Epinephrine auto-injectors, for any child with allergies, can be a huge life saver. However, sending your little one to school with their epinephrine can be rather stressful for a parent. There are a thousand questions that might go through your mind, “Will they be safe even with the epinephrine?” or “Will someone know how to use the auto-injector?”
Epinephrine and Anaphylactic Shock Basics
For those of you who don’t know, anaphylaxis or anaphylactic shock can be a life-threatening allergic reaction to specific triggers, such as food proteins and medication. This results in hives or swelling of the throat or tongue, which can lead to constricted airways and/or a dramatic drop in blood pressure.
Epinerphine is imperative when anaphylactic shock occurs and can save a person’s life. An epinephrine auto-injector contains a pre-measured dose of epinephrine. It’s injected into someone’s body during a severe allergic reaction to avoid or treat the onset and symptoms of anaphylactic shock. This provides a window of time to seek further medical attention. 1
Epinephrine at Schools
If you are a parent of a child who is at risk for anaphylactic shock, you probably carry his or her epinephrine auto-injector with you at all times, in case they are exposed to an allergen to which they are allergic. This is excellent for when you are with your child. However, your child could be exposed to many more allergens at school when you and your auto-injector aren’t there!

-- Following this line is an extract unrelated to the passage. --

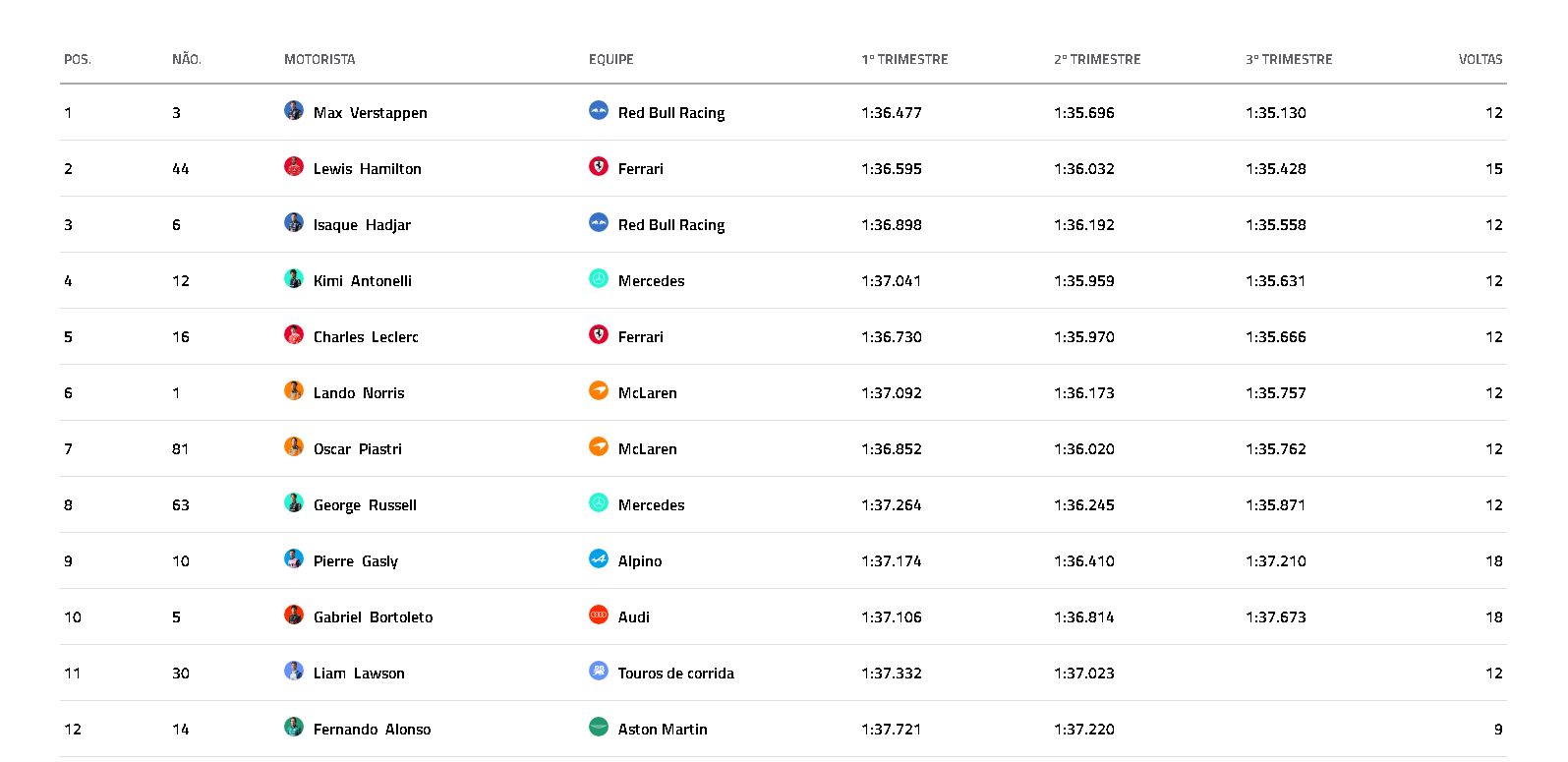Click the Audi team logo icon
The image size is (1568, 762).
click(599, 615)
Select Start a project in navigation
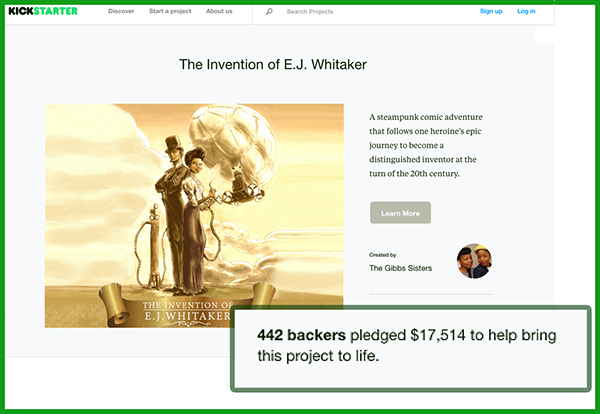 pos(170,11)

In fact, one study of children and adolescents found that 10 out of 13 fatal or near fatal anaphylactic reactions occurred outside the home. All the fatalities did not have epinephrine and those who survived received an epinephrine shot before or within 5 minutes of developing severe symptoms.2
So, what does this mean? Epinephrine can save lives! You need to ensure that the other adults who spend time with your child are trained and able to assist in any situation if you’re not around.
Don’t worry, this isn’t as difficult as it sounds! I suggest sitting down with your child’s teacher in the beginning of the school year to set up a 504 plan. This will ensure he or she receives proper care and attention when you aren’t there and that all adults that are around your child have the proper training to use an epinephrine auto-injector if an emergency situation arises.
If you are worried about potential accidental injections, be sure to review our post on accidental injections of epinephrine and potential consequences.
Also, there is good news for all you Massachusetts residents! Thanks to your persistent neighbors, starting March 2010, all newly hired school bus drivers in the state of Massachusetts have been required to have epinephrine training. Unfortunately, the law doesn’t mandate the existing school bus drivers to be trained; however, it’s a step in the right direction. Hopefully the other 49 states will follow suit. Good work Massachusetts!
How have you been able to ensure that your child is safe and can receive the proper care if they go into anaphylactic shock? Did it involve a 504 plan or epinephrine auto-injector training?
2. Sampson H, Mendelson L, Rosen J. Fatal and near-fatal anaphylactic reactions to food in children and adolescents. N Engl J Med. 1992;327:380-384.